Florida’s AI Bill of Rights is a risky, broad-brush proposal

Published in The South Florida Sun Sentinel.

An AI regulatory fever is sweeping the country, and Florida is in danger of catching it.

The nascent technology has jumped to the top of legislative agendas, delaying consideration of other public policy issues such as red tape preventing energy abundance and outdated laws hindering innovators and small business owners. AI does merit close scrutiny and ongoing attention from legislators and regulators, but this fever is driving legislators to go much further, enacting laws that will carry significant long-term unintended consequences.

State legislators in Tallahassee are weighing the merits of SB 482, which contains a proposed Artificial Intelligence Bill of Rights and several other far-reaching proposals. If enacted, the bill would contract rather than protect the liberty of Floridians. A review of just a few of SB 482’s provisions makes this clear.

The flaws with SB 482 start on page one. A close reading of the bill’s definition of AI reveals that this bill may cover far more technology — both existing and future tools — than intended. AI, per the bill, includes an “engineered or machine-based system … that can … infer from the input it receives how to generate outputs that influence physical or virtual environments.” One legal scholar labeled this latter clause — influencing the environment — as “useless.”

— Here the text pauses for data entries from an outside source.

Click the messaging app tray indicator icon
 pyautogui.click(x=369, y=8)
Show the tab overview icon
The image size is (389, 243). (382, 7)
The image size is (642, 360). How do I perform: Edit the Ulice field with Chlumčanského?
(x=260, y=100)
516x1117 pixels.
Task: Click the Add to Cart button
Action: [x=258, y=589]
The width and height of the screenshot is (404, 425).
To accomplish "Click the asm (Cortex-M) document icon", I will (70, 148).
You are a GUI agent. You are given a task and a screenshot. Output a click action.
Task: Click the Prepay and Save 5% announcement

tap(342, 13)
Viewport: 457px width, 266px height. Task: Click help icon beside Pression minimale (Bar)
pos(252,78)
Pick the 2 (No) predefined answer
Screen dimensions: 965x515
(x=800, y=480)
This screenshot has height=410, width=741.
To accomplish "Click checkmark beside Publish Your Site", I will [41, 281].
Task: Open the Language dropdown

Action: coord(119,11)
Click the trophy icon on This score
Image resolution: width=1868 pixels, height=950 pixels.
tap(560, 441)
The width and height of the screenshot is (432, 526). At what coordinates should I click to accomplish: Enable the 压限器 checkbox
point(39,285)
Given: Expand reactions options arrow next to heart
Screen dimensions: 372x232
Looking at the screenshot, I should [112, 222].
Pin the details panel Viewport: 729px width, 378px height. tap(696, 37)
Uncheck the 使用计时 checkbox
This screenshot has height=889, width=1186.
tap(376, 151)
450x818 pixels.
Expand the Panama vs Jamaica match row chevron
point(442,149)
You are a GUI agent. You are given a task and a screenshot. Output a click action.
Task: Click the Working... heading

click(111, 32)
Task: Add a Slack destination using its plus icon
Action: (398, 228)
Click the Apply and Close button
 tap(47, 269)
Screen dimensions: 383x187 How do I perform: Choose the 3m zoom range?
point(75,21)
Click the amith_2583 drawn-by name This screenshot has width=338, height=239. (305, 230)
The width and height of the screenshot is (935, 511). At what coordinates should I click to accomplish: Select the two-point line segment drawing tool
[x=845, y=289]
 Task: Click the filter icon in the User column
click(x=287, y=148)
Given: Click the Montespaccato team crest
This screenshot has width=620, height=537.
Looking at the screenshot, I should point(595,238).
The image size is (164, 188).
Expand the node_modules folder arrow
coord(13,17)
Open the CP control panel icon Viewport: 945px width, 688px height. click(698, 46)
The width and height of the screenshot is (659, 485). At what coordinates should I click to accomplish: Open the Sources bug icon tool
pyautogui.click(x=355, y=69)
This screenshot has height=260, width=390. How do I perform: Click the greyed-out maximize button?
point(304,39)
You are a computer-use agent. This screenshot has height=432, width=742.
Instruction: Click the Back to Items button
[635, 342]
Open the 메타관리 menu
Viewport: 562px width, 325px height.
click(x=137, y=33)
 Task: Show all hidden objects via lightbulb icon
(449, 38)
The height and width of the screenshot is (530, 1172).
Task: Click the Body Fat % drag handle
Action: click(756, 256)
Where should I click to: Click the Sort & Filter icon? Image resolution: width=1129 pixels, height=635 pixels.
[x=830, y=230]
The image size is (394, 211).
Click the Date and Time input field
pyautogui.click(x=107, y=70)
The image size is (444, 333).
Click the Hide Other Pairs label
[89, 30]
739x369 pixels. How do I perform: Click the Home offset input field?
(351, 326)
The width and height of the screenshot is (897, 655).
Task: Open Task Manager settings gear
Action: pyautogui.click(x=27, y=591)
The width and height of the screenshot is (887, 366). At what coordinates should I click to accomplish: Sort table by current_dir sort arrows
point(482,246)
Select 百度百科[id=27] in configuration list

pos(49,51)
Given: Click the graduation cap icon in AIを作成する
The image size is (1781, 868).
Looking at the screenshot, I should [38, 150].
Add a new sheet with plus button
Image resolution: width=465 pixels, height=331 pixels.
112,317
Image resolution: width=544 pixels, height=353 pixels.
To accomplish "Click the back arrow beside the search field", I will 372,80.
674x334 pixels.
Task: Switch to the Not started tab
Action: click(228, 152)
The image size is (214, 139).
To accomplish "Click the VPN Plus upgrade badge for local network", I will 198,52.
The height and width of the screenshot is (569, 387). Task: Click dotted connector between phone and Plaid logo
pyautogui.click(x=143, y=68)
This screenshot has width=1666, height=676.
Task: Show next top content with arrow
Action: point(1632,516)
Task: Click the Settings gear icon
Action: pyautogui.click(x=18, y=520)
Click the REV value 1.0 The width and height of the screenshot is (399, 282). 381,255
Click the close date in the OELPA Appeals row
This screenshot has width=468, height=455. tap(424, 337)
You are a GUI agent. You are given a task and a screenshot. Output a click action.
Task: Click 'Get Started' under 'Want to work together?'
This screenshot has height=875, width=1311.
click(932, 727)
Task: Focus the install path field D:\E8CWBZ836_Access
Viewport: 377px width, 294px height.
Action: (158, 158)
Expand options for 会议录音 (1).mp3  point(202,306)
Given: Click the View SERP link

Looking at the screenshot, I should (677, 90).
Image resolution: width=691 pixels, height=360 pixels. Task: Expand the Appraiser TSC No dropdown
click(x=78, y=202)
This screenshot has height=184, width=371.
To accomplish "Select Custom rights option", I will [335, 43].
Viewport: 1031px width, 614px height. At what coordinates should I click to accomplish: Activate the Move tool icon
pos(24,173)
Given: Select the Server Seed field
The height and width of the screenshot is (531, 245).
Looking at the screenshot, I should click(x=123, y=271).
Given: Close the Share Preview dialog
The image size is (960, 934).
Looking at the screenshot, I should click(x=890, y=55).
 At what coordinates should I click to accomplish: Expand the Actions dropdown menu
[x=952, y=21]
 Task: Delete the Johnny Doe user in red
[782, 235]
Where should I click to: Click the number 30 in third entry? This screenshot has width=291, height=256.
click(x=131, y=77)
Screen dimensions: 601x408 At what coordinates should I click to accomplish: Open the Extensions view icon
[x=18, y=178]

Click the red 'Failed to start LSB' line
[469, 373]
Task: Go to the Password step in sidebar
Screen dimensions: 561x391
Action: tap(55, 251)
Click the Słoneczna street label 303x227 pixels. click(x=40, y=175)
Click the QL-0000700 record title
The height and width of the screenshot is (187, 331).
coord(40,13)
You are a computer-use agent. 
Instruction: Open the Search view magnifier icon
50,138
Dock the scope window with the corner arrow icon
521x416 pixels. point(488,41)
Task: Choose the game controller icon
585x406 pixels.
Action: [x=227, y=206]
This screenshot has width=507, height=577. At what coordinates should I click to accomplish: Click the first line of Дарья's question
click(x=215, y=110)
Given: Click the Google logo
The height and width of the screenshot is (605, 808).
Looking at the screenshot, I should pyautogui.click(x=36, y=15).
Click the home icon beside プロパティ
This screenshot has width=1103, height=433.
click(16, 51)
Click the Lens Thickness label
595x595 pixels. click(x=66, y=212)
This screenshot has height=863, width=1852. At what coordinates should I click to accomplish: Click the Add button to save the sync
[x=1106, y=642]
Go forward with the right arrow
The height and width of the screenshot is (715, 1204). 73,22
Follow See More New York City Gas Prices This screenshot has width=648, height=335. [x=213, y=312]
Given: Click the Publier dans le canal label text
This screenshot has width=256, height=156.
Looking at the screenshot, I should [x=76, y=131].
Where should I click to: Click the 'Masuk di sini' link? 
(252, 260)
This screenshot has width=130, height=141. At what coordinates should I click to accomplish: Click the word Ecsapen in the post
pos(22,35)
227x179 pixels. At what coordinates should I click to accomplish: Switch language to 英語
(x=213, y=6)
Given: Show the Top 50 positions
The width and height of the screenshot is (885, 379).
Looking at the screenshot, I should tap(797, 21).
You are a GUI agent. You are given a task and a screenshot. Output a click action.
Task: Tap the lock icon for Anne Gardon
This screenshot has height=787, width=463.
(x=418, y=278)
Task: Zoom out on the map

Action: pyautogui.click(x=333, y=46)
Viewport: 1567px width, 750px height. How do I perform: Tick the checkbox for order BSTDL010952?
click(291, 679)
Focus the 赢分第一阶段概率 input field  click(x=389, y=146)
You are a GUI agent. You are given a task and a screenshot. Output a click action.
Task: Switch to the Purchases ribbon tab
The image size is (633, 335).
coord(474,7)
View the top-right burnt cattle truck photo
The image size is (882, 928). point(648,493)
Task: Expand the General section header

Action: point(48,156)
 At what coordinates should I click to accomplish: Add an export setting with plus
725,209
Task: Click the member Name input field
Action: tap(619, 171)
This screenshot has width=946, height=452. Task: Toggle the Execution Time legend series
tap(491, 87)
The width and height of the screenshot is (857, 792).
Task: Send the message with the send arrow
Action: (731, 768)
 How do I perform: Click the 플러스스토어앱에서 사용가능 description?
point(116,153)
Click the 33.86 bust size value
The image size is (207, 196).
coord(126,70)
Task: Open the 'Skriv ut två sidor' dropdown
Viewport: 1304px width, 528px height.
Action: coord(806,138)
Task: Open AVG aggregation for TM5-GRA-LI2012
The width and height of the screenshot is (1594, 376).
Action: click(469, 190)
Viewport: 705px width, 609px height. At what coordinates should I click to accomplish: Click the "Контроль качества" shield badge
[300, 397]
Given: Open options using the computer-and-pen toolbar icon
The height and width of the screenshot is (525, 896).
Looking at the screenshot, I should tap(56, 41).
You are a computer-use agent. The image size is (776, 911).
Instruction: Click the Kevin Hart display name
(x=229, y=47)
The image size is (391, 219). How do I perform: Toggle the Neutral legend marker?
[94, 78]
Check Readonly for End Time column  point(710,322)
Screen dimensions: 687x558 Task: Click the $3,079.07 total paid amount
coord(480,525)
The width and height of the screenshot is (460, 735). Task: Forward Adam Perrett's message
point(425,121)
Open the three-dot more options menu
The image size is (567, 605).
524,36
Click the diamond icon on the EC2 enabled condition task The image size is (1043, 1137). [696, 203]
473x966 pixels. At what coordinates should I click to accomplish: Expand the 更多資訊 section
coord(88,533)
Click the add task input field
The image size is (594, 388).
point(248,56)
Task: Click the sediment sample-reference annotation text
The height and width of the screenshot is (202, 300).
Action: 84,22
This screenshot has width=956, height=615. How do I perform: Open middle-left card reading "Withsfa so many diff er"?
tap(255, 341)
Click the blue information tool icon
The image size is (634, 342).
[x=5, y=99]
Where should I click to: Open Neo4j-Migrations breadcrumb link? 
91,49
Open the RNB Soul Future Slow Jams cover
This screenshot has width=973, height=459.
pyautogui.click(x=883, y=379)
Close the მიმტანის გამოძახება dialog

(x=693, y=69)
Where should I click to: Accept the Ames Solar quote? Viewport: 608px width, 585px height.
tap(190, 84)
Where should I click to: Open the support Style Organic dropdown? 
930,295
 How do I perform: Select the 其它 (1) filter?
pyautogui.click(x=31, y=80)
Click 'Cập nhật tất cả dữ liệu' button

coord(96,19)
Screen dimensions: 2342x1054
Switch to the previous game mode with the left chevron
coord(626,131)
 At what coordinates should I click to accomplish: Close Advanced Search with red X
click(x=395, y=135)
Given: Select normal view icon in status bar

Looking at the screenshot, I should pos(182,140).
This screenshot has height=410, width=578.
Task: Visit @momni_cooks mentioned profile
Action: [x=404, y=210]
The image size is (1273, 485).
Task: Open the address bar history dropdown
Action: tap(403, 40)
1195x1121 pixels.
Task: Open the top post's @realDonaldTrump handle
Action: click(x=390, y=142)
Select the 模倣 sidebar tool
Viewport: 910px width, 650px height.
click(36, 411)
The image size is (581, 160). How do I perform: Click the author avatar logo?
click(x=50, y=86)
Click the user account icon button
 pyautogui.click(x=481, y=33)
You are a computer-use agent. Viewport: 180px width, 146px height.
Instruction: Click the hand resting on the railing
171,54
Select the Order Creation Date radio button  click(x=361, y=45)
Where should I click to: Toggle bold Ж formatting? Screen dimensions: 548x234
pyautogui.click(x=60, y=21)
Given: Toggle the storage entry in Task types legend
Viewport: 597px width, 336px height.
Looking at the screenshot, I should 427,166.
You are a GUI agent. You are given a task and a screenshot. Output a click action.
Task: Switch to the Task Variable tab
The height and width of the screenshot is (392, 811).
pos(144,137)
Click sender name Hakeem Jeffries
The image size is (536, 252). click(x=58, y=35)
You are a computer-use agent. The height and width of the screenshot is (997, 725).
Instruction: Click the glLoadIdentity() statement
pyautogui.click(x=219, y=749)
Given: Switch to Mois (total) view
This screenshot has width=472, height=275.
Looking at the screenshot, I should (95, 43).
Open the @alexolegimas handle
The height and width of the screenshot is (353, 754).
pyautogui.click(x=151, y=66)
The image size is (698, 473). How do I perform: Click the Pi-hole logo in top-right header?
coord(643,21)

Every electronic device has some influence on its surrounding environment. This may seem like semantic quibbling, but the stakes of imprecise legislation in this domain are quite high. Today’s AI is the worst AI we will ever use. Well-intentioned efforts to correct the flaws of existing tools may hinder the development and diffusion of tools with greater capabilities and fewer limitations tomorrow.

Imprecision characterizes SB 482’s so-called AI Bill of Rights, too. The bill promises Floridians “The right to know whether they are communicating with a human being or an artificial intelligence system, program or chatbot.” While a case can be made that this sort of disclosure is useful and even essential in some contexts, this broad phrasing would create an incredibly annoying online experience. Given the bill’s expansive definition of AI and the ubiquity of apps, websites and tools that include some degree of advanced computing, entities that want to comply with this right may clutter the internet with disclosures.

In short order, people will come to simply ignore these disclosures in the same way they click through privacy agreements, terms of service and cookie banners. Consider that the vast majority of internet users ignore such banners — the very thing intended to enhance their privacy makes them numb to such processes. AI disclosure requirements should be narrowly tailored to the significance of the interaction and preferences of the user.

A similar shortcoming undermines the utility of the right to know whether political advertisements are created “in whole or in part” with the use of AI. If it’s not already the case, sooner than later every ad will in some way be created “in part” with AI. A disclosure on every ad will, again, become meaningless. Here, too, legislators must be far more exacting.

The bill attempts to address troubling reports of problematic relationships forming between AI tools and minor users. Yet, this attempt misses the mark by making the state the arbiter of what’s appropriate for young Floridians. Pursuant to SB 482, AI companies would have to “institute reasonable measures to prevent its companion chatbot from producing or sharing materials harmful to minors.” Harmful materials include information that “when taken as a whole, lacks serious literary, artistic, political, or scientific value for minors.” Such expansive language will chill innovation and stifle the creation of AI tools that may have tremendous social value to young Floridians.

Florida’s legislators face a choice: Will they be remembered for thoughtfully stewarding technological development or for catching the regulatory fever that diminishes the very freedoms they sought to protect? The irony of SB 482 is hard to miss: In attempting to safeguard liberty through an “AI Bill of Rights,” the bill would actually constrain it — limiting the tools Floridians can access, the innovations Florida companies can develop, and the economic opportunities the state might otherwise capture.